So welcome to Italy-on-the-Rhine. In the end, Germany will have a government. But it won't be a lasting one because whatever the combination, it will be a shotgun marriage based not on affinity, but desperation. Divorce will be lurking not that far down the road, and so will a new election.
While the parties are engaged in their mating dance, let's step back and ask: What did the people want? The answer is as easy as it is dreary. On Sept. 18, the electorate handed a clear majority to the left, a bunch of parties whose battle cry was "No change." These are the Social Democrats, who turned against their own reforms during the campaign, the Greens, who think that "social justice" and ecological correctness trump growth, and the newest entrant, the Left Party, which roped in 9% of the vote with a kind of reactionary socialist utopia: down with globalization, more welfare, less competition, "soak the rich."
Thankfully, the Social Democrats and Greens hate the Left Party, an amalgamation of renegade Social Democrats and ex-Communists rooted in the former East Germany. Otherwise, the moral of this tale is a bleak one. Like France and Italy, Germany cries out for change after a ten-year structural slump. Its growth rate is the lowest in Europe, its unemployment stands at 12%, and its budget deficit at 4%. And the voice of the people has just proclaimed: That's just fine with us. Or more accurately: While we understand the need for belt-tightening, let's start with the other guy first.

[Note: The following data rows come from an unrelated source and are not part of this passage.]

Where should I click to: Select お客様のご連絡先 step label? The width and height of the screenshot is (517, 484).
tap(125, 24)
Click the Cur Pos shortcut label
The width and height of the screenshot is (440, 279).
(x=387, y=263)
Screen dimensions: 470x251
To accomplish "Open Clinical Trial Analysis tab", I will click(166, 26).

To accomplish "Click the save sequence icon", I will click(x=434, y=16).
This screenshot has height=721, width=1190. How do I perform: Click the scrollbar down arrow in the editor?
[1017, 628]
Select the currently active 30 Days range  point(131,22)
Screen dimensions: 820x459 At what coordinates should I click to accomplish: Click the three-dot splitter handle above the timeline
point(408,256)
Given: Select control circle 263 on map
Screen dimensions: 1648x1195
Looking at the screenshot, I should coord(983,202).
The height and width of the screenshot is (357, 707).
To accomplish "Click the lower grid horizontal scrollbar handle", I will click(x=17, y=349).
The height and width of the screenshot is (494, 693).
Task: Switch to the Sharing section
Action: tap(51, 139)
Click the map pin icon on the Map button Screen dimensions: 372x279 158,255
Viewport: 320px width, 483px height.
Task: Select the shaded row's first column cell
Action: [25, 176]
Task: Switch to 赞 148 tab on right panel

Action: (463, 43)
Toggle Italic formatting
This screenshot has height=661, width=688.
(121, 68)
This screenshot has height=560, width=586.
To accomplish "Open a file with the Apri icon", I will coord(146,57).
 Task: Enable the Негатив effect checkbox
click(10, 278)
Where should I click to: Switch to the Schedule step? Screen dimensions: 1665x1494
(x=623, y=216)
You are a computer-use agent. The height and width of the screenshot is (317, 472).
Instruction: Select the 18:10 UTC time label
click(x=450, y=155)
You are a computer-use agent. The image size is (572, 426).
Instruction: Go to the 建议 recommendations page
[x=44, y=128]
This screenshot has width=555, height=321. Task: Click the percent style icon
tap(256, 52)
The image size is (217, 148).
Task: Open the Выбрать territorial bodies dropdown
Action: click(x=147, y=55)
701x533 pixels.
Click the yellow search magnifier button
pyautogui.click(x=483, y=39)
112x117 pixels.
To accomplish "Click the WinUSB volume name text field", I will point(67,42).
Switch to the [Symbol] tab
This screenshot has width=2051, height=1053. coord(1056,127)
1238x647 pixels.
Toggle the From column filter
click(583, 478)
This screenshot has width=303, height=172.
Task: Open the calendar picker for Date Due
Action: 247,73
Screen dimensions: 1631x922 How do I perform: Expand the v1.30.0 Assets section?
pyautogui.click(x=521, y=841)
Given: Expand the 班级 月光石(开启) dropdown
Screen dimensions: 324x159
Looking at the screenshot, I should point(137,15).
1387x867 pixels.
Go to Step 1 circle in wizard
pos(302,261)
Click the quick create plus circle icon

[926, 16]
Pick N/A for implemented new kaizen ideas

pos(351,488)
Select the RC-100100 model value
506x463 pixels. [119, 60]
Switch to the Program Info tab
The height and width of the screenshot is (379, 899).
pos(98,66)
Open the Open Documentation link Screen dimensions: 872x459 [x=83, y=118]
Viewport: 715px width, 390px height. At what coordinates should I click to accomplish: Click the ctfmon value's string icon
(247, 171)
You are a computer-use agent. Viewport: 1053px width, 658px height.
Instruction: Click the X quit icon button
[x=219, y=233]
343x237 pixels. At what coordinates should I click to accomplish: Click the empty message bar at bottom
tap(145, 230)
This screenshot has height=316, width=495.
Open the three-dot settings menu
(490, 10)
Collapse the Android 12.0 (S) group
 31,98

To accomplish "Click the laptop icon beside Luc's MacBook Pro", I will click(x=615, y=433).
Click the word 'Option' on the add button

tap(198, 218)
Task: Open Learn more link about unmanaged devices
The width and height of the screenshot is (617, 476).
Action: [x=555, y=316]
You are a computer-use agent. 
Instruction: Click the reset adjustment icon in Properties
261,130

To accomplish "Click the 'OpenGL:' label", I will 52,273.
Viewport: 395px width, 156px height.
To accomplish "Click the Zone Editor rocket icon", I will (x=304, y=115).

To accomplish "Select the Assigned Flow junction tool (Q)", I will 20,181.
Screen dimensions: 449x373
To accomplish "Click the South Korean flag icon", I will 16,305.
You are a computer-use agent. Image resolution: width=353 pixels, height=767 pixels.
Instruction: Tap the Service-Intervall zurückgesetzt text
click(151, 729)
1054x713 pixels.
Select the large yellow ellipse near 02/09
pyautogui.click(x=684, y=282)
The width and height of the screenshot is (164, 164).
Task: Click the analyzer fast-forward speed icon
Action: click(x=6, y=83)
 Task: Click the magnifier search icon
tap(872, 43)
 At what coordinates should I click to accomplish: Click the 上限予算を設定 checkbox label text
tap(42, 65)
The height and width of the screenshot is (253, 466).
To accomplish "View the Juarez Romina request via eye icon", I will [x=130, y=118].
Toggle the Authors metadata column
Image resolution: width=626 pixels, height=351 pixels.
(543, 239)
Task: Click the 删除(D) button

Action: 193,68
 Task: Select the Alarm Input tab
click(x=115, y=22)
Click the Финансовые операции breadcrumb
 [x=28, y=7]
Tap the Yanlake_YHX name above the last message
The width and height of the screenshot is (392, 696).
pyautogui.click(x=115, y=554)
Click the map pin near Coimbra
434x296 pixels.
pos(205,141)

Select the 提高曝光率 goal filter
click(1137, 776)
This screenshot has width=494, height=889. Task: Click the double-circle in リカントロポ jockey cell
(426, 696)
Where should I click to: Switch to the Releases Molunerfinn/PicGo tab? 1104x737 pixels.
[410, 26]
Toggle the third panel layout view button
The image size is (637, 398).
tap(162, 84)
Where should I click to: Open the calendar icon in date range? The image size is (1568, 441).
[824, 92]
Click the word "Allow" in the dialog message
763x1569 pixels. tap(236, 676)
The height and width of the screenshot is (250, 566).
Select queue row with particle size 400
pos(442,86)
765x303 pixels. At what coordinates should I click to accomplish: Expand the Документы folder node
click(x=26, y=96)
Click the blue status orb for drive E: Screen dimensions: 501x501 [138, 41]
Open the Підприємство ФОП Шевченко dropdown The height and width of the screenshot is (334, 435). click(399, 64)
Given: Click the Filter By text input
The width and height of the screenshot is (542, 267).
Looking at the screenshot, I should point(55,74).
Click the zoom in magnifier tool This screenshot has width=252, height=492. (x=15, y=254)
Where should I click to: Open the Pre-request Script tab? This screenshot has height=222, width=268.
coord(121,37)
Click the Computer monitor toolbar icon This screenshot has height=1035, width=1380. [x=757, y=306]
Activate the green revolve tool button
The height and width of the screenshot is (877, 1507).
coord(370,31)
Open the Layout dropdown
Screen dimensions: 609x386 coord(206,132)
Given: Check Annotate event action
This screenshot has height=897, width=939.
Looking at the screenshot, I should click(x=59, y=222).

In truth, there is some good news in Germany, but to unearth it, you have to dig deeper. No matter which coalition takes power in Berlin, a more interesting drama is unfolding in the realm below—in the economy, or the "substructure" of capitalist society, as Karl Marx called it. Industry has ruthlessly cut costs by downsizing and off-shoring. Today, Germany's unit-labor costs have fallen way below those of Italy, Spain and France. While job-protection remains a holy cow, business and labor have quietly agreed to let weekly working hours creep up and paid vacation days come down. Almost one-third of the German workforce is now temporary or part-time, granting companies a generous measure of flexibility. Nationwide labor contracts have long been sacred, stubbornly ignoring local economic conditions. But in practice, more and more wage deals are being struck on the shop floor, where labor and management pay attention to the company's balance sheet. And corporate profits are soaring.
So don't cry for Germany. France has revolutions, but no change. In Germany, it is the other way round. While the government is in a stalemate, the economy is adapting in strangely un-German ways because it has no other choice. Germany's "China" is right next door, in the new Europe to the east, where productivity is almost as high as in Germany, but wages are one-sixth of what they are in Berlin and Bavaria.
Or put it this way. Only fools would bet on the complexion or longevity of the next government. But smart money is buying up German assets left and right.